Personal information
- Date of birth: 27 October 1997 (age 28)
- Place of birth: Vienna, Austria
- Height: 1.84 m (6 ft 1⁄2 in)
- Position: Attacking midfielder

Team information
- Current team: Enosis Neon Paralimni
- Number: 11

Youth career
- 2004–2005: SV Essling
- 2005–2012: Austria Wien
- 2012–2014: AKA Vorarlberg
- 2014–2016: Borussia Mönchengladbach

Senior career*
- Years: Team / Apps / (Gls)
- 2016–2017: Borussia Mönchengladbach II / 2 / (2)
- 2017–2020: Austria Lustenau / 49 / (8)
- 2020: Amstetten / 12 / (3)
- 2020–2022: SV Ried / 20 / (0)
- 2021: SV Ried II / 1 / (0)
- 2022–2023: Šibenik / 10 / (0)
- 2023: Brisbane Roar / 4 / (0)
- 2023: Hebar Pazardzhik / 12 / (0)
- 2024: Lexington SC / 7 / (0)
- 2025–: Enosis Neon Paralimni / 14 / (1)

= Marcel Čanadi =

Austrian football player

Marcel Čanadi (born 27 October 1997) is an Austrian professional footballer who plays as a midfielder for Cypriot First Division club Enosis Neon Paralimni.

==Club career==
He made his Austrian Football First League debut for SC Austria Lustenau on 8 September 2017 in a game against TSV Hartberg.

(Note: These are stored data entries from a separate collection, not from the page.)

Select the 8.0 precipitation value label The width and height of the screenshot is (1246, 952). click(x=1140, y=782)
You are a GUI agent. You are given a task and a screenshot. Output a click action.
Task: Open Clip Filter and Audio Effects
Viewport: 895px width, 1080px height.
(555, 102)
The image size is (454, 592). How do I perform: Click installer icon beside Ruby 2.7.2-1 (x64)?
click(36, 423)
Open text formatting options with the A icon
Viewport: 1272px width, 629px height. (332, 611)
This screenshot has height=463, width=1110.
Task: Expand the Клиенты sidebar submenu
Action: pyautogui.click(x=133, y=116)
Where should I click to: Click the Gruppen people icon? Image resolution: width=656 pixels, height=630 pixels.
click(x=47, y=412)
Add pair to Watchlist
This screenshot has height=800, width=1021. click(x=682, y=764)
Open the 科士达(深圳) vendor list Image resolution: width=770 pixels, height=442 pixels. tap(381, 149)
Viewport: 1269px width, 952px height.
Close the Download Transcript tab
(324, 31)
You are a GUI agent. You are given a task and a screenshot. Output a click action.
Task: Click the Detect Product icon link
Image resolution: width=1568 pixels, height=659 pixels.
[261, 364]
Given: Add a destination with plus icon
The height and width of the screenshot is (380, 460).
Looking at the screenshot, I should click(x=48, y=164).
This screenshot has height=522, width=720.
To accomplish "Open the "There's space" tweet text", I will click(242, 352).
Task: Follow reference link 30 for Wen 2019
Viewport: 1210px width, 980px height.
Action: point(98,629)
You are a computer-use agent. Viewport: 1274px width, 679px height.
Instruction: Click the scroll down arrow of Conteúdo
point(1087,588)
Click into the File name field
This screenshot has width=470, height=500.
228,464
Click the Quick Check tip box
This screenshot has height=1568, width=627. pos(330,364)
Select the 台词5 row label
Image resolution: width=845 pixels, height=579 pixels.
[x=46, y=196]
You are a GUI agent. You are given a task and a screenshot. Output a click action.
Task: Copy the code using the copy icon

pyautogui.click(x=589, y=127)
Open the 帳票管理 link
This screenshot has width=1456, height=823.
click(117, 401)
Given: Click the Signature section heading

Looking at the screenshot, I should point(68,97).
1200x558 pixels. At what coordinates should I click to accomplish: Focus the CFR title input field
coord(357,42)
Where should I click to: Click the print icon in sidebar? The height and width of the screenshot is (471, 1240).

On 11 August 2020 he signed a two-year contract with SV Ried.

In August 2023, Čanadi joined Bulgarian First League club Hebar Pazardzhik.

On 12 September 2024, Čanadi joined USL League One club Lexington SC. He was released by Lexington following their 2024 season.

==Personal life==
His father Damir Čanadi is a football manager and a former player.